Тем не менее и в Византии была поднята проблема номинализма и реализма. Влеммид считал, что Аристотель прав, говоря о реальности конкретных вещей, но что и Платон не ошибается, так как в боге-творце заключается глубокий смысл всех сотворенных конкретных вещей еще до сотворения мира, предвечно[619]
. Таким образом, подобное механическое соединение противоположных идей означало скорее не решение проблемы, а желание отойти от нее. Спор об Аристотеле и Платоне достиг особой остроты во время идеологической распри Метохита и Хумна.Наиболее рьяным поклонником Аристотеля был Никифор Хумн. Он читал и комментировал его труды для своих друзей. Картину мироздания он представлял по Аристотелю[620]

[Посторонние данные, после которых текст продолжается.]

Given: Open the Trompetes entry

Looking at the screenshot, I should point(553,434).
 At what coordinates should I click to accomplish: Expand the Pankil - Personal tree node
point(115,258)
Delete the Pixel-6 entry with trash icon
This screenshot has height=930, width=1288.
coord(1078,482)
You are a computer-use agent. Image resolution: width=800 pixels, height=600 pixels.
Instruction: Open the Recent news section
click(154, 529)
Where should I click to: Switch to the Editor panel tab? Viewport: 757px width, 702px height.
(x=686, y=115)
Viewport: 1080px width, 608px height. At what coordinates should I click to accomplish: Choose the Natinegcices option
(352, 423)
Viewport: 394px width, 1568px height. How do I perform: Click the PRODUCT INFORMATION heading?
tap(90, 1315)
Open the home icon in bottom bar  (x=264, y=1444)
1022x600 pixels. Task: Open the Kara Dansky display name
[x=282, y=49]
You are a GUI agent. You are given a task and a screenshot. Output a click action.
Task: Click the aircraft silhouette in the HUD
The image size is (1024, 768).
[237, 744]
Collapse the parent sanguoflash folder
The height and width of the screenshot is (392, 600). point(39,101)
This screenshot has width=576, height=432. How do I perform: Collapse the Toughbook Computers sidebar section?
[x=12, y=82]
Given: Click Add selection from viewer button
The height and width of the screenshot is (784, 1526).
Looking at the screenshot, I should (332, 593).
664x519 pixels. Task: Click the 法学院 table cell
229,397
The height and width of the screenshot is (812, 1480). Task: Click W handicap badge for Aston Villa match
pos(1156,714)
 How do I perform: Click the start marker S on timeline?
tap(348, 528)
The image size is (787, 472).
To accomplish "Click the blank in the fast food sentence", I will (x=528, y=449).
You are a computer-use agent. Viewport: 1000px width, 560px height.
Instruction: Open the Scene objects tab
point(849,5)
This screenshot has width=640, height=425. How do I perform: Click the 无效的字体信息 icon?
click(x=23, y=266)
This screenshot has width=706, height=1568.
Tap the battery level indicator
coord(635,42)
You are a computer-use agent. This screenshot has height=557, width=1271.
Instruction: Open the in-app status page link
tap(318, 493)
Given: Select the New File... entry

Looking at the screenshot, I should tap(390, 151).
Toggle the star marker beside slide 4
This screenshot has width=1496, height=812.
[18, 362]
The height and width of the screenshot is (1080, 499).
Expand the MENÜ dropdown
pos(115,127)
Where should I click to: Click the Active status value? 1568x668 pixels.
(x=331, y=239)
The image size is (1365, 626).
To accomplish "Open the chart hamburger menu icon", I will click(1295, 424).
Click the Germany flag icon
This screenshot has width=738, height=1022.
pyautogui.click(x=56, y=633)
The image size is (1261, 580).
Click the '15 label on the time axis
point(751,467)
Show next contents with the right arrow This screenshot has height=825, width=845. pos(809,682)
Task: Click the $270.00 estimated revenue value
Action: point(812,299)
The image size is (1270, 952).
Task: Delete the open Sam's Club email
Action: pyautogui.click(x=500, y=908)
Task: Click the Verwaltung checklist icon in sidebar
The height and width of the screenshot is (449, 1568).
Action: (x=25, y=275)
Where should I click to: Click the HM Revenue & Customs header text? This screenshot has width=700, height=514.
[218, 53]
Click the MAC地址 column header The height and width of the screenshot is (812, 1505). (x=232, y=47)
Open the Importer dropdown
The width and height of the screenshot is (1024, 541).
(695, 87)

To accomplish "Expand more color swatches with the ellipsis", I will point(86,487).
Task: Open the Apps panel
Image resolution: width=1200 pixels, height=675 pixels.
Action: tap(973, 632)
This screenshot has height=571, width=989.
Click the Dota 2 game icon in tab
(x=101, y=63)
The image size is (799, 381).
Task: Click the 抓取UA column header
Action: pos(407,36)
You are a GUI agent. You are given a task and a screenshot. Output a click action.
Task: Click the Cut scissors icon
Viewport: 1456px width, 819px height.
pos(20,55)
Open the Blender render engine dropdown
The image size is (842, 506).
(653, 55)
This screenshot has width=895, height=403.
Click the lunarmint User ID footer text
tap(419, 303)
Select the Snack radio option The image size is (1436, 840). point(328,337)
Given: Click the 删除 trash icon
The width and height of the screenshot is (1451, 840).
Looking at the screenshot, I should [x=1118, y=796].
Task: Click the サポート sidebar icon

. Он также считал, что идеи не существуют вне тел[621], и старался опровергнуть теорию Платона. Однако нельзя считать Хумна аристотеликом, а его противника Метохита платоником. Оба они иногда возвеличивали обоих античных философов, а иногда находили недостатки и у того, и у другого. Хумн писал: «Безумием было бы не признавать величия Платона и Аристотеля, но нельзя считать, что их положения являются оракулом, что нельзя ни развивать, ни продолжать их идеи»[622].Острым был спор о взглядах Аристотеля и Платона в области астрономии. Метохит был прав, отдавая предпочтение Птолемею, Хумн же придерживался Платона (оба при этом упускали из виду, что ни Платон, ни Аристотель не могли знать того, что знал Птолемей во II в. н. э.). Григора тоже был поклонником Аристотеля, тогда как основная теория Платона об идеях казалась ему странной. «Неужели…, — говорил он, — человеческие законы являются только тенью, игрушкой бога, как это изображает Платон?»[623]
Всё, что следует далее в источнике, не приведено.